Bu tarz yazılar Anne ile başlar ve hayat arkadaşı ile biter bilirim. Onlara olan şükran ve hayatımdaki inşa süreçleri diğer kadınların yanında kıyassız kalacağını bildiğimden dolayı aflarına sığınıyorum. Hayatımın ilk ve son kadınını bu yazının dışında bırakıyorum.
Hayatıma bir kadın girdi… Fedakar… Ne kadarınız şanslı benim kadar bilmiyorum. Hayatınızın her aşamasında yanınızda olacak ve yaşı size yakın bir kadının var olmasının o büyük avantajını yaşıyor olmak paha biçilemez. Kız kardeş, oyun arkadaşı, anlamlandırılamayan ergenlik triplerinde yol gösterici, koruyucu, kollayıcı.. Annenin yetişemediği yerlerde boşlukları dolduran, giyim stilinizden nasıl kokacağınıza kadar en ufak ayrıntıları hatırlatan, sizi çocukluğunuzdan alıp ergenliğin sonuna kadar taşıyan, adam yapan… Hayatınıza giren her kadına bir parçasını bırakan ama hiç eksilmeyen aksine artan kadın..
Hayatıma bir kadın girdi… Zarif… İlkokulun siyah önlüklü yıllarında, ceylan ceylan bakan. İlk kalp çarpması, ilk utandığının farkına varma… Yanında oturabilmek için verilen hukuk mücadelesi… Bir kadın için ilk rekabet, ilk zafer. İlk çekingenlik. Parmak kaldırışındaki zerafeti çok az kadında gördüm hayatımın geri kalanında… Yedi yaşında kadın mı olur deme… Onlar senin gibi değil canım kardeşim. Biz erkek olarak doğarız, erkek olmamız yetmez, adam olmaya çalışırız. Onlar kadın olarak doğar, kadın olmak bu hayat için bırak eksiği, fazladır.

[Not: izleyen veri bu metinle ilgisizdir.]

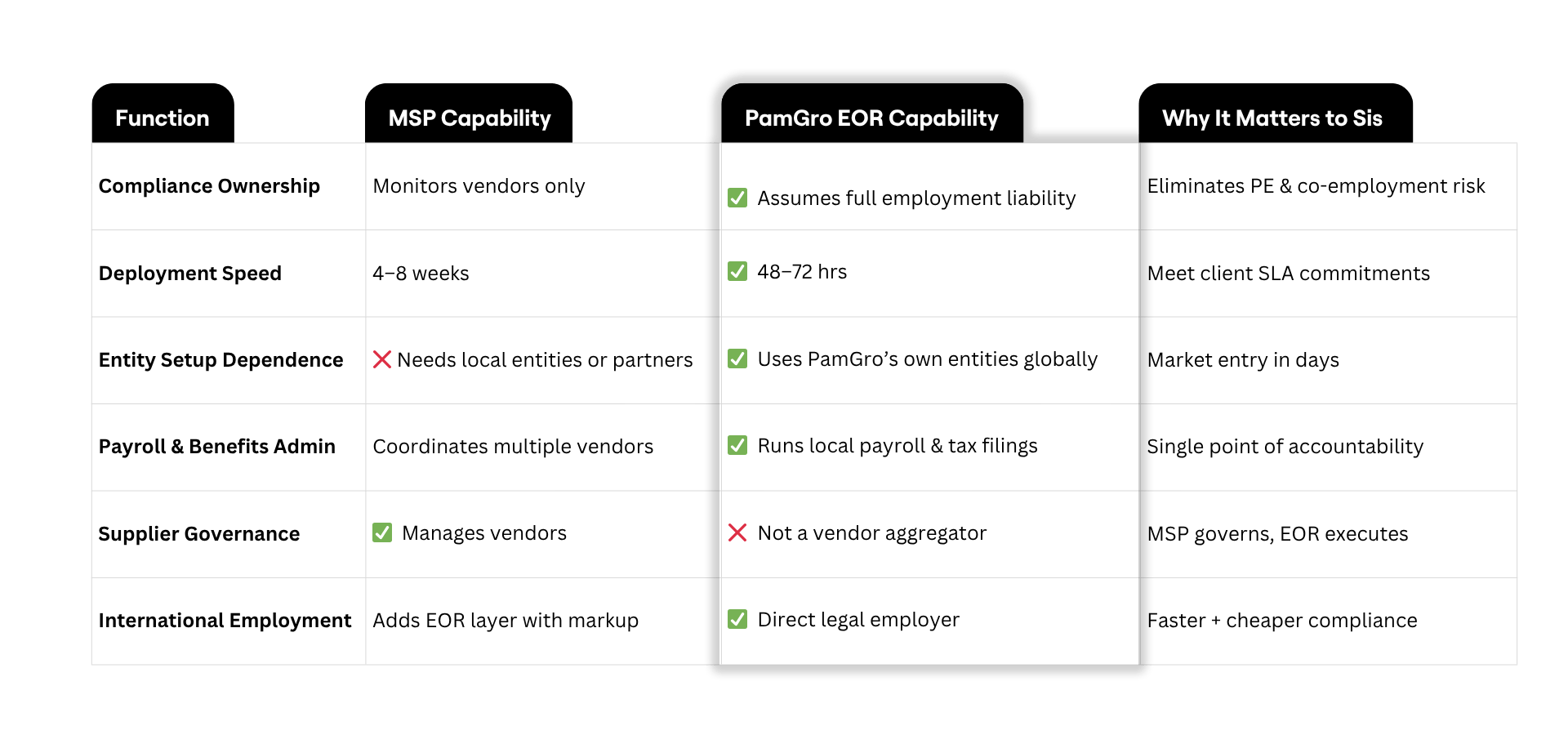Toggle the checkbox for Uses PamGro's own entities
Image resolution: width=1568 pixels, height=735 pixels.
pos(737,359)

Hayatıma bir kadın girdi.. Şevkatli… İlkokulun mavi önlüklü yıllarıydı. Ben o garip kuşağa denk geliyorum. Siyah başlayıp, mavi mezun olan… Annelerin altın günlerinde örnek kapma telaşıyla adeta yarıştığı örme dantel yakalardan, seri üretim kırtasiye tüketimli, gemi dümeni baskılı kolalı soğuk yakalara terfi eden ara nesil. Arabesk ile tanıştım sayesinde… Geri alıp alıp dinledim Orhanları, Ferdileri. Hatta öyle ki, bir süre sonra ilk denemede şarkının başını bulma becerisi kazandım çift kaset çalarlı teyplerde… Melankoliyi öğretti, şarkıların sözlerini ezberletti. Edebiyatta redif diye kafiyeden bile sayılmayan, ama uygun notalara denk geldiğinde yüreğin o ince telini sızlatan, fantezi-arabesk şarkıların içinde duygularıma isim vermeyi öğretti. Onbir yaşımda bir tokat yedim, seni seviyorum dedim diye.. Bir kadının istese de şiddet uygulayamayacağını, tüm çabasına rağmen eline yakışmayacağını ondan öğrendim.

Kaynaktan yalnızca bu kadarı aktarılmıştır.